I have to say we've resorted to cuddling the 4 year olds to sleep so they go down about 8-8.30 cos it works. And they'll grow out of it. DS, 8, barely lets you read a story before he's kicking us out so he can read.

So if be kinder to yourself. If you're exhausted, curl up in bed with him and both go to sleep.

I do think if he's crying immediately upon you leaving, 10 minutes is too long. Remember it'll take longer to calm him down than if you go in sooner

Stompythedinosaur · 22/05/2024 18:54

Sleep deprivation is awful. You walked way when you got angry, which is the right thing to do.

But, honestly, sometimes it's just easier to sit with your dc while they get to sleep. I think it's the fantasy that they will magically be able to self-settle that gets you frustrated. Just accept he's going through a phase and needs you for a bit.

NC10384 · 22/05/2024 18:55

Is he still napping? What time do you get him up in the morning and what time do you try for bedtime? I wouldn’t expect it to take hours for a none napping, busy child with an appropriate bedtime and wake up time to go to sleep. Maybe still waking in the night at age 3, for sure. But initially going to sleep less so.

lochmaree · 22/05/2024 18:57

it's a normal response to that kind of situation! and its really good that you left the room to vent your anger.

fwiw I still lay with my 4yo (and almost 2yo) to sleep, I pop one earphone in and listen to a podcast. (while my husband clears up downstairs 😂)

Runaway1 · 22/05/2024 19:00

Might work to introduce a simple routine around the time he’s getting sleepy if he’s up so late. If you get that working well, you can then start moving the bedtime (with the same little routine) back by 15 mins every few days until it’s at a time that works for you all.

NalafromtheLionKing · 22/05/2024 19:02

We all lose our temper sometimes, and you replaced the toy.

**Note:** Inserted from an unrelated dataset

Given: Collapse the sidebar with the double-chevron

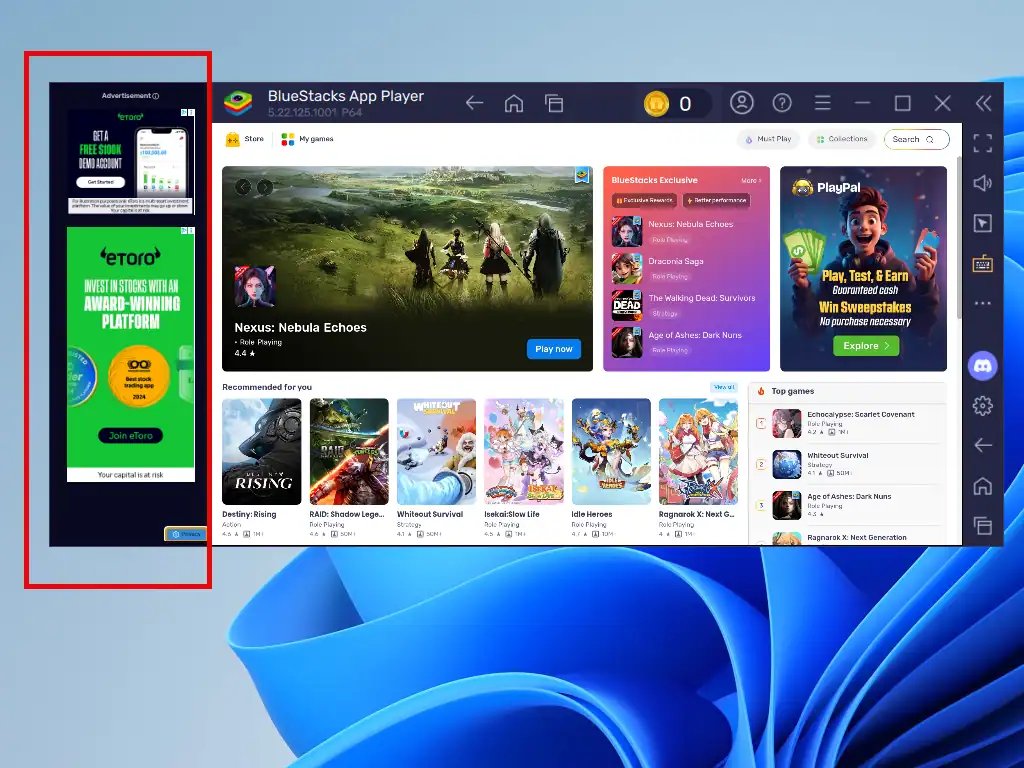Looking at the screenshot, I should [983, 103].

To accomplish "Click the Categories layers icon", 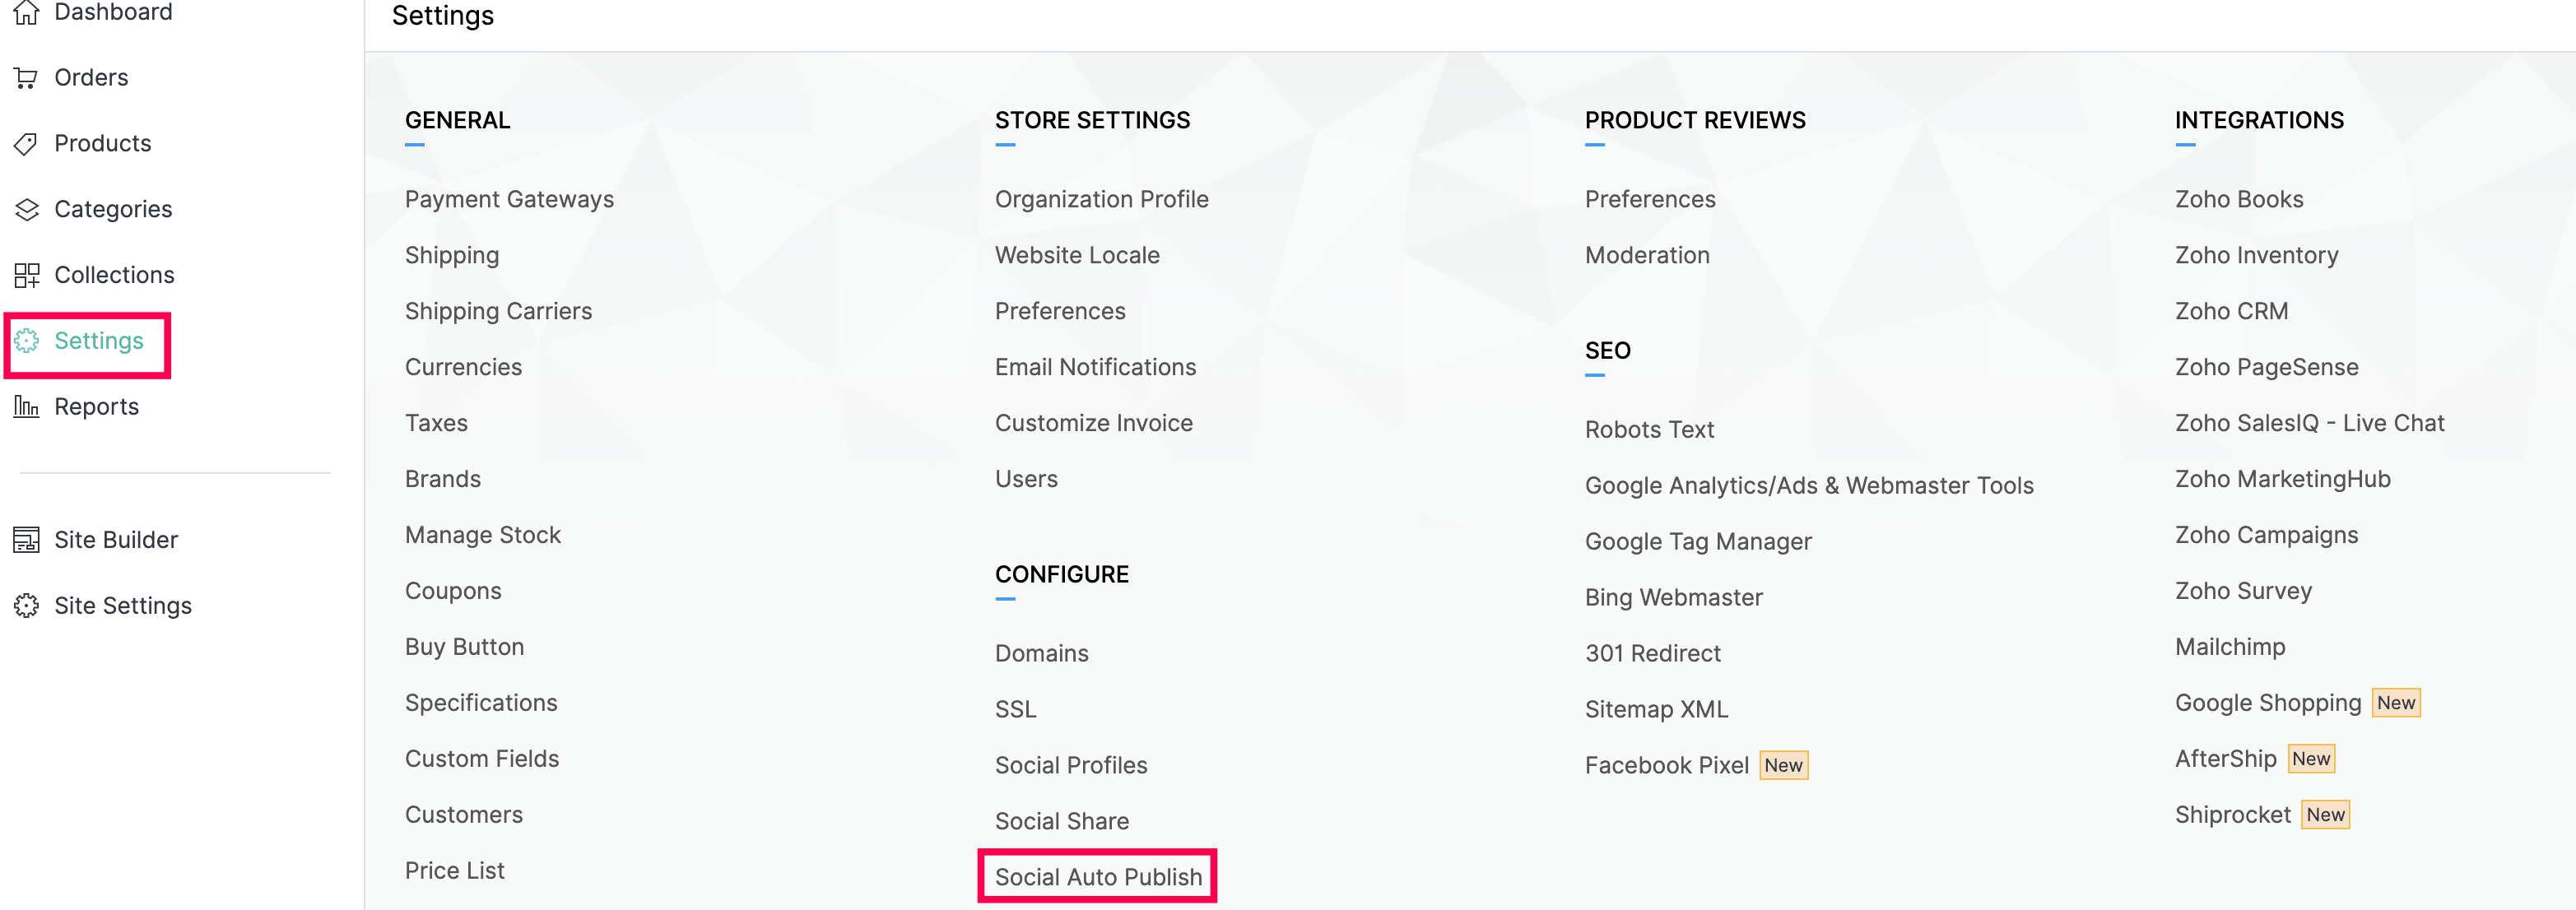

Forgive yourself.

sandyhappypeople · 22/05/2024 19:19

Is he not tired enough at bedtime by any chance?

My DD dropped her naps completely by two but before then she would sometimes get upset at bedtime because she just wasn't tired enough to fall asleep, I used to have to adjust her bedtime accordingly otherwise it was hell.

I understand your frustration completely.

ArmchairPhycologist · 22/05/2024 19:25

If you were the worst mum in the world you wouldn't give a fuck that you'd broken his toy.

Be kind to yourself Flowers

KatieKat88 · 22/05/2024 19:26

I promise you when he's older it will become a funny story (like the one about how DM threw a cushion at a house plant when she was at breaking point with breastfeeding when I was tiny) - not at all funny for her at the time but I didn't have a clue it happened, she persevered and now she can laugh about it. And it made me feel a bit of solidarity when I had similar feelings with my DD!

Katemax82 · 22/05/2024 19:58

Seriously, you are not the worst mum in the world, you made a mistake and no harm was done..don't bear yourself up (really hard I know, mum guilt is the absolute worst)

ToxicChristmas · 22/05/2024 20:04

Give yourself a break. Sleep deprivation is torture, especially on the back of a stressful week. It's just a toy. It's replaceable. You didn't even throw it in front of him, you left the room and vented. You are NOT a bad mum.